Quality Control of Reflectivity and Light Dispersion of Polished Concrete

Reflectivity of Polished Concrete

Polished concrete flooring is considered sustainable due to its durability, energy efficiency, low maintenance requirements, the potential for reusing existing materials, and contribution to better indoor air quality. Compared to other flooring options, it often has a lower environmental footprint and is a practical choice for environmentally conscious building and design.

Excellent reflectivity and light dispersion are two key factors that make polished concrete a sustainable option for flooring and other applications.

Energy Efficiency

Many researches have demonstrated that adequate lighting can enhance employee productivity and mood. Technology advancements have allowed energy-saving and environmentally friendly lighting solutions to become more prevalent in workplaces. Industrial warehouses are now investing in advanced and energy-efficient lighting options. Unfortunately, lighting engineers cannot regulate reflection, which remains challenging to control.

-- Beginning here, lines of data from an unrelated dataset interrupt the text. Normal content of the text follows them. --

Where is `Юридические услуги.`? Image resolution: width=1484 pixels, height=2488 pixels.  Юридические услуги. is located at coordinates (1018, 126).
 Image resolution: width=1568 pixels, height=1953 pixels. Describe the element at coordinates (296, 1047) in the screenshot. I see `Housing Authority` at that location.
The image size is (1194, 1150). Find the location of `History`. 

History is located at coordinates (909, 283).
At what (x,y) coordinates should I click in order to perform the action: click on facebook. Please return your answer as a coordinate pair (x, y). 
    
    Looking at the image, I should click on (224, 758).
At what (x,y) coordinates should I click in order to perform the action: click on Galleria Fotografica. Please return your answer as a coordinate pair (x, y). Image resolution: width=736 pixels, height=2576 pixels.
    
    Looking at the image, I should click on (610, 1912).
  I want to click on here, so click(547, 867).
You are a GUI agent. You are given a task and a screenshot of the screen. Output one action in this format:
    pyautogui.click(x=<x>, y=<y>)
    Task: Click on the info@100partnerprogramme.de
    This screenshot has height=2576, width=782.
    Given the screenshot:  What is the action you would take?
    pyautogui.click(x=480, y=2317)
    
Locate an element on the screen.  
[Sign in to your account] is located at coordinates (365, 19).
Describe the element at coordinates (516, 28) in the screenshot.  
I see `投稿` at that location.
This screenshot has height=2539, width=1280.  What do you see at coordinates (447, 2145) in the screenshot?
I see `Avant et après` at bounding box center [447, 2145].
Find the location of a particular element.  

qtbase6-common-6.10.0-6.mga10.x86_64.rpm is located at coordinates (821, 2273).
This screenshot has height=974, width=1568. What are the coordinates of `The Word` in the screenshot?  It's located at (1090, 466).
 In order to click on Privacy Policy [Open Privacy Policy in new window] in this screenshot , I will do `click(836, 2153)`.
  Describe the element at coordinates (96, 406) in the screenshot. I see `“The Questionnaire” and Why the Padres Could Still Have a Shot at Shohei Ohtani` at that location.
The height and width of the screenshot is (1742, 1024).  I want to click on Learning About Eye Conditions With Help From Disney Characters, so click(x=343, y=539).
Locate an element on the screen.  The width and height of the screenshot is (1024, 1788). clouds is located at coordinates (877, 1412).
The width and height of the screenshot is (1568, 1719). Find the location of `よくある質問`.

Using reflectivity of polished concrete for lighting efficiency in the workplace.

Reflectivity: Polished concrete has a high level of reflectivity, which means it can bounce back a significant amount of natural and artificial light. This property reduces the need for additional lighting in indoor spaces during daylight hours. Less reliance on electric lighting can lead to substantial energy savings and lower electricity bills, making it an environmentally friendly choice.

How to control it?

When starting a project with a new or existing slab, the first evaluation will determine the flatness of the slab and any scratches and gouges that require removal. As illustrated below, the floor surface could be more consistent in terms of flatness and scratch-free surface. An uneven floor leads to uneven reflectivity and clarity. The black arrows indicate incoming light, while the colored arrows indicate reflected or refracted light. Due to the floor’s irregularities, light is refracted in a random pattern rather than being uniformly reflected as it would be on a well-ground and polished floor.

Refracted light off of scratches on a polished concrete floor

When working with concrete surfaces, creating a proper scratch pattern is crucial. Each pass of the diamond tool leaves behind a unique scratch pattern, and it is essential to take your time with each pass to ensure consistent grinding or polishing across the entire surface. Ensuring that the diamonds cover every square inch evenly for the best results.

Once you’ve eliminated any unwanted scratches or irregularities using the lowest grit diamonds, you’ve completed nearly 90% of your task. Each successive diamond’s primary goal is to eliminate the scratch pattern left by the previous diamond, creating a smooth and polished finish with an even scratch pattern across the entire surface.

Polished concrete with a bird bath. How a missed scratch (purple) will change the direction of the light

Whenever you leave a deep scratch or a “bird bath”, where the diamonds have not performed correctly, you will get refraction of the light, as opposed to a consistent reflection of the light. This creates a void, or dark area, in the reflection on the floor. Take your time with each grind and continually evaluate your work as you proceed. To fix a missed scratch after having moved on through the subsequent grits requires you to regrind an area far greater than the area of the immediate scratch.

The reflection from a correct scratch pattern


After the concrete slab is ground, the top layer is removed, exposing the lighter concrete beneath, which is more reflective and suitable for polishing to achieve the desired sheen. This results in a less gouged floor by forklifts and more reflective, refracting light instead of absorbing it. Additionally, the Light Reflectance Value (LRV) can be increased by 75%, resulting in clearer impressions of the light bulbs on the floor. This increase in LRV also provides practical benefits such as low maintenance requirements and contributes to better indoor air quality.

  • Increased Energy Savings
  • Better Quality Control
  • Increased Employee Morale
  • Improved Company Image
  • Safety Improvements

These improvements are documented in the ANSI, Lighting Standards Document. “Proper illumination is essential for the optimization of safety, comfort, and productivity in the workplace; workplace lighting also dictates the quality of perception, mood, and performance levels of employees.”

In summary, polished concrete’s great reflectivity and light dispersion contribute to its sustainability by reducing energy consumption, mitigating urban heat island effects, promoting durability and low maintenance, minimizing material consumption, and supporting local sourcing practices. These factors make it an eco-friendly choice for various architectural and design applications.